◆ Data supplied ◆
################

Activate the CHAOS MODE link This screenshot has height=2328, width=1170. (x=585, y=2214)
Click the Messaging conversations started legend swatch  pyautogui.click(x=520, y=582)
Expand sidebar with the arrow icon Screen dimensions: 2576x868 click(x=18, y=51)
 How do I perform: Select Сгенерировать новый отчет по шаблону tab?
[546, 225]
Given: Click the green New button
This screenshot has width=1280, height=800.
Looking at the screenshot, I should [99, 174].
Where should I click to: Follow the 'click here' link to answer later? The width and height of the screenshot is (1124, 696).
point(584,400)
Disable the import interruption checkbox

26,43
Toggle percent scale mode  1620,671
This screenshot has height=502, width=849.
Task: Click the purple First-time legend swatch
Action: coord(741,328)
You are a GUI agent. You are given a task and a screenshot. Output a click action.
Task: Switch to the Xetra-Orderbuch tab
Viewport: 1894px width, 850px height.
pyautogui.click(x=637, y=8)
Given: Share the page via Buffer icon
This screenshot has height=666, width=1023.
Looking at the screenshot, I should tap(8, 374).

################

◆ Work task ◆
Check each line above for the word "icon" and copy the ones that have it.

◆ Solution for this problem ◆
Expand sidebar with the arrow icon Screen dimensions: 2576x868 click(x=18, y=51)
Given: Share the page via Buffer icon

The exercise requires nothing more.